I don't know. Its pretty easy to skim lines when reading, especially when they follow a pattern: self.spam = spam self.eggs = eggs self.cheese = cheese self.aardvark = aardvark self.hovercraft = hovercraft self.grumpy = grumpy self.dopey = dopey self.doc = doc self.happy = happy self.bashful = bashful self.sneezy = sneezy self.sleepy = sleepy self.foo = foo self.bar = bar self.baz = baz self.major = major self.minor = minor self.minimus = minimus self.quantum = quantum self.aether = aether self.phlogiston = phlogiston Oh that was painful to write! But I only needed to write it once, and I bet that 99% of people reading it will just skim down the list rather than read each line in full. To be fair, having written it once, manual refactoring may require me to rewrite it again, or at least edit it. In early development, sometimes the parameters are in rapid flux, and that's really annoying. But that's just a minor period of experimental coding, not an on-going maintenance issue.
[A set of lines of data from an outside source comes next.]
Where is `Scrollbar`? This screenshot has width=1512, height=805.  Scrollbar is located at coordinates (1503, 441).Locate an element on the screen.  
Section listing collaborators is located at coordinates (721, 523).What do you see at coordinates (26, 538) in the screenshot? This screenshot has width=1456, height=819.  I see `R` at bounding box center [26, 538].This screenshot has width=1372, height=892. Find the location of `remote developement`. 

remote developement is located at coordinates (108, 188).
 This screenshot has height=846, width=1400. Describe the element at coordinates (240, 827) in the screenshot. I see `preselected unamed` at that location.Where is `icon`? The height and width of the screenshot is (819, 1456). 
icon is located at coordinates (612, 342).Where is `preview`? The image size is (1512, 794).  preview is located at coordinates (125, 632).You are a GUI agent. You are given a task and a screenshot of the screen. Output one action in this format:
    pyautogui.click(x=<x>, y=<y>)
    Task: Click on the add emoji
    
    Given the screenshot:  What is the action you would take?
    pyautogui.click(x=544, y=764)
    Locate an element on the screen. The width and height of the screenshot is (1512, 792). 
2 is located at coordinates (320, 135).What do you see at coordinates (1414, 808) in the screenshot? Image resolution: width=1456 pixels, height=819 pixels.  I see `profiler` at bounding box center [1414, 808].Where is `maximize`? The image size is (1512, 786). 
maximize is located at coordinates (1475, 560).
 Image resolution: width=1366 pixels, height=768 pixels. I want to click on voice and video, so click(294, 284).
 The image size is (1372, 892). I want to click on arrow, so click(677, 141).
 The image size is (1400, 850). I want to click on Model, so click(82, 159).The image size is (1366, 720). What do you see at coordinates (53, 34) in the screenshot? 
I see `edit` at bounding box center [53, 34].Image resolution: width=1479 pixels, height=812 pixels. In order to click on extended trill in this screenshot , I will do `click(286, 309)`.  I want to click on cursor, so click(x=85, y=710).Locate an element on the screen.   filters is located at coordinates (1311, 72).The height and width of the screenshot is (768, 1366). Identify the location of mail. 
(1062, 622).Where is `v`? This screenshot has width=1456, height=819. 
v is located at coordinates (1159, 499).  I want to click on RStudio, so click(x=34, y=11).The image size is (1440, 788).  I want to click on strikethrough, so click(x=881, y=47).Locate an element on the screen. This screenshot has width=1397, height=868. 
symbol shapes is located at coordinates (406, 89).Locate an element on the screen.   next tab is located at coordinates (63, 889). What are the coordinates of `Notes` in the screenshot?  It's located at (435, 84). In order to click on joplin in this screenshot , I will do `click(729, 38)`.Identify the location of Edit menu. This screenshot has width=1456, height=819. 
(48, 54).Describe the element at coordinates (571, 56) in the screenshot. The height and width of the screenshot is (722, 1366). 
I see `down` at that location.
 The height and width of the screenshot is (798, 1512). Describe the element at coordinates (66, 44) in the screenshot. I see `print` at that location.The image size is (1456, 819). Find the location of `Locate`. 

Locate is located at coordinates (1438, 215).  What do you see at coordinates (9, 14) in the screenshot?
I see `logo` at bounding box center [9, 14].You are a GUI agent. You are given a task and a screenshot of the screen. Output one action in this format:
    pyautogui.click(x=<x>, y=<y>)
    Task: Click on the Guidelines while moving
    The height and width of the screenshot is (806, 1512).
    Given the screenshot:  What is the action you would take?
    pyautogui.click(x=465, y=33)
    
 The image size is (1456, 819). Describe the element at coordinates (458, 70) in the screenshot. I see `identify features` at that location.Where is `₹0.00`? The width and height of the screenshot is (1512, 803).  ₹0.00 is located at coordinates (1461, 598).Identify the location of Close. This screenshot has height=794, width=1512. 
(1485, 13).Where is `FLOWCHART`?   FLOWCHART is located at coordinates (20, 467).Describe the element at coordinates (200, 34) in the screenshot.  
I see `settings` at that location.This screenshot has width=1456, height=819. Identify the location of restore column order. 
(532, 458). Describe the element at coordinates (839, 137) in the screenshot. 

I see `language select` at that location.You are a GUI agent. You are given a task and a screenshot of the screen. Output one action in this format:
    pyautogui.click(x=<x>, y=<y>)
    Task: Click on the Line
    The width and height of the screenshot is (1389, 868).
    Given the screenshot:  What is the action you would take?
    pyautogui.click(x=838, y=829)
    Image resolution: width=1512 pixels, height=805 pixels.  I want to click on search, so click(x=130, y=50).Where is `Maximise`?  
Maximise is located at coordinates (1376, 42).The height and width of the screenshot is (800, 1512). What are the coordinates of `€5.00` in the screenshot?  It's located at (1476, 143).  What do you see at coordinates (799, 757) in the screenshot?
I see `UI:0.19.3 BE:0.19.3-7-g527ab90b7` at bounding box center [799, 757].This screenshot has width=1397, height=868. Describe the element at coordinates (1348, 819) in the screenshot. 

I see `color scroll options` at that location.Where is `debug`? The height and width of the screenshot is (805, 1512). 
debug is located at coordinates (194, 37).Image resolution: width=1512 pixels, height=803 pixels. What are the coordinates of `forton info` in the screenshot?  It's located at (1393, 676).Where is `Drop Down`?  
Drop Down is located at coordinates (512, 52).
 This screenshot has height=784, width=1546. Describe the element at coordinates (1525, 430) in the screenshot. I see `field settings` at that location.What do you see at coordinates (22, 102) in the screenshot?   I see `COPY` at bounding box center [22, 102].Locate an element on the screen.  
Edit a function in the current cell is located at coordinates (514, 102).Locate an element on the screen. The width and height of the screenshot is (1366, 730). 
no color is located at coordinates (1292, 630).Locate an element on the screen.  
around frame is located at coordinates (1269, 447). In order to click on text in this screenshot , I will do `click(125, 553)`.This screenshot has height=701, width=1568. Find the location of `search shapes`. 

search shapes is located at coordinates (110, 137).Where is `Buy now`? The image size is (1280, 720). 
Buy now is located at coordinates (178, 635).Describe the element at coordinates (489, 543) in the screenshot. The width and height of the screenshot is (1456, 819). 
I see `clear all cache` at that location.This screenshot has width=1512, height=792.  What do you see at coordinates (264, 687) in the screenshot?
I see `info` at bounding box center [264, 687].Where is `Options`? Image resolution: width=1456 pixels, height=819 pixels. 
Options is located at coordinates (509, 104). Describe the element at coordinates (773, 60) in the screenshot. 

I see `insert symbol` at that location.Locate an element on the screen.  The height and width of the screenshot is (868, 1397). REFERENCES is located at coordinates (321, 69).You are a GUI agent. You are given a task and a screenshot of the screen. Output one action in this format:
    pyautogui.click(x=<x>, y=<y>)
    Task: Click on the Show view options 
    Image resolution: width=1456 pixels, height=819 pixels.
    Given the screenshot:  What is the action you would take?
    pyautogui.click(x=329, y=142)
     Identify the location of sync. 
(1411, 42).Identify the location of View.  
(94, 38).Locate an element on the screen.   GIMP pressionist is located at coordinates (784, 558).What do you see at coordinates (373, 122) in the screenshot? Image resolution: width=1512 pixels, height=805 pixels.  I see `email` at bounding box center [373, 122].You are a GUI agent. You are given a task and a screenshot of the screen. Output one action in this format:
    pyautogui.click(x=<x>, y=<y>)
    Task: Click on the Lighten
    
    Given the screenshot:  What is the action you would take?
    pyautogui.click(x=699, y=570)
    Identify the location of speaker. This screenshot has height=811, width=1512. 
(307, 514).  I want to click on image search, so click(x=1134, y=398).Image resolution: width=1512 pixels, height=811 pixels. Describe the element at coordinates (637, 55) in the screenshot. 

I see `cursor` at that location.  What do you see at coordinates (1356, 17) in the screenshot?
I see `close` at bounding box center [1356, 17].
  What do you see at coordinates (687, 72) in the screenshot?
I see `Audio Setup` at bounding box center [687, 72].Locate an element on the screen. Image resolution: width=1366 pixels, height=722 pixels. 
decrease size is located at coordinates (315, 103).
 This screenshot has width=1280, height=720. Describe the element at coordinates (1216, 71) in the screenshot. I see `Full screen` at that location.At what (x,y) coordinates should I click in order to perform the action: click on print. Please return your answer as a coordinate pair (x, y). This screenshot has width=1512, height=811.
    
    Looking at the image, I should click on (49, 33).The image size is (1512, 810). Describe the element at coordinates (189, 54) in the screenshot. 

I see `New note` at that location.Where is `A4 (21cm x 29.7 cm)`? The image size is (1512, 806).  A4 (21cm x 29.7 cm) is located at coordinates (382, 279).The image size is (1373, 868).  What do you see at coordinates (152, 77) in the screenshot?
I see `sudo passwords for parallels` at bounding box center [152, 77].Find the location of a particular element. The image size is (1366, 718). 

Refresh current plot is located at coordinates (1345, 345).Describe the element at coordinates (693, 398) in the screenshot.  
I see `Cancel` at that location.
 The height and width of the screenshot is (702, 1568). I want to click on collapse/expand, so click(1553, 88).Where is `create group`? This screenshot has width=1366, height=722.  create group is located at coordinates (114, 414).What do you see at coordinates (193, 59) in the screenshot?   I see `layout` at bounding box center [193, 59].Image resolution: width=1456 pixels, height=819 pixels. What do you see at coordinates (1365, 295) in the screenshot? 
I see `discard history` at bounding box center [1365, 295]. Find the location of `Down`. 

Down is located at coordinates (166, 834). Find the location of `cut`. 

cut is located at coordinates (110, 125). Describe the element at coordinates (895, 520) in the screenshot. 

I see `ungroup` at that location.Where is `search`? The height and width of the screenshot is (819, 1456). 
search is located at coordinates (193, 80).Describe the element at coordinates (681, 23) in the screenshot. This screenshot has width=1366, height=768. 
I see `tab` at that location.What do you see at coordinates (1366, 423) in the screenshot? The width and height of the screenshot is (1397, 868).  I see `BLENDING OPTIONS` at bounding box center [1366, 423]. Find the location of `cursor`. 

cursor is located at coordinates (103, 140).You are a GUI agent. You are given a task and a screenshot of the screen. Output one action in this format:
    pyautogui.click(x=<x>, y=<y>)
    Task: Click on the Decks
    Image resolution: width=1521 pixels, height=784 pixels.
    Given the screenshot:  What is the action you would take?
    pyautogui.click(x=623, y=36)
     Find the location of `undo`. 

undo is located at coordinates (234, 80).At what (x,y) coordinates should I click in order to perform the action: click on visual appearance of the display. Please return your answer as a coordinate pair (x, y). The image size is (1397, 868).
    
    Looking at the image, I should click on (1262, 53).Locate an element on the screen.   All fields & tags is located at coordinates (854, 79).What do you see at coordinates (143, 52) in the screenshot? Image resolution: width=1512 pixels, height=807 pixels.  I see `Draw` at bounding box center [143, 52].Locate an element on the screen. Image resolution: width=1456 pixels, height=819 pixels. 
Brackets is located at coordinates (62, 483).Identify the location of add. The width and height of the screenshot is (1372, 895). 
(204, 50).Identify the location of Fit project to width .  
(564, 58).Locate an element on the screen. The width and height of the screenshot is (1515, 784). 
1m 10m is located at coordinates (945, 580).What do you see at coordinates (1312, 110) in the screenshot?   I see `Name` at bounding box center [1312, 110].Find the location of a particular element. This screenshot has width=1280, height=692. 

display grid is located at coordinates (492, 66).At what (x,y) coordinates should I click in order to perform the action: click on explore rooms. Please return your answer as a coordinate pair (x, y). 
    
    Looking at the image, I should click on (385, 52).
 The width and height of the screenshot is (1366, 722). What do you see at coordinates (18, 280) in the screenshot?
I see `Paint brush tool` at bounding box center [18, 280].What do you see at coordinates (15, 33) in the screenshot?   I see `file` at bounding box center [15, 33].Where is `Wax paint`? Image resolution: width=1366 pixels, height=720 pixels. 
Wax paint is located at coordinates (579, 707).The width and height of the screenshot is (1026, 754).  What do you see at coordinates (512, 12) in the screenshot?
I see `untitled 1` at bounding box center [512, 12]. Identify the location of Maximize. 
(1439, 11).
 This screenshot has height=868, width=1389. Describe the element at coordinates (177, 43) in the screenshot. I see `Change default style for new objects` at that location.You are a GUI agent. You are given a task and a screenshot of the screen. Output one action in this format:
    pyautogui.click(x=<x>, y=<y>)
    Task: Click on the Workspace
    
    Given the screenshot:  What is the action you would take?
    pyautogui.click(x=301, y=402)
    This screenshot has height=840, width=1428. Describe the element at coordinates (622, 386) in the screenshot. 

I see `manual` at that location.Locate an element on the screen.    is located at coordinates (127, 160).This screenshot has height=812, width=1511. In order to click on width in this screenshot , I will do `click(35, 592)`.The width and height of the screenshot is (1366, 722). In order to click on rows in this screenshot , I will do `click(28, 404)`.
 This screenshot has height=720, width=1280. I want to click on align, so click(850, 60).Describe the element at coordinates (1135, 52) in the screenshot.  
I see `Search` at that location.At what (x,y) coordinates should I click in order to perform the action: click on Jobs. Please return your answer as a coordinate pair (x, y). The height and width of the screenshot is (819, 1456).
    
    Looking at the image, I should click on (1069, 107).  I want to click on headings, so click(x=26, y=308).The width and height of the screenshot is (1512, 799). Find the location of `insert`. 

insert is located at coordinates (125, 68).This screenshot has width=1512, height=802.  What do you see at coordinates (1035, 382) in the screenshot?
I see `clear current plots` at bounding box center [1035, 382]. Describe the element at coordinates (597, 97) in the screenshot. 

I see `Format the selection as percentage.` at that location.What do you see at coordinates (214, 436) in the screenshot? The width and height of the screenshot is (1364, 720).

Indeed. Once we move out of that unchanged assignment pattern, we need to read more carefully rather than skim self._spam = (spam or '').lower().strip() but you can't replace that with auto assignment.
You may find it easier to make a copy of locals() and delete the parameters you don't want, rather than retype them all like that: params = locals().copy() for name in ['cls', 'e', 'g']: del params[name] return cls(**params)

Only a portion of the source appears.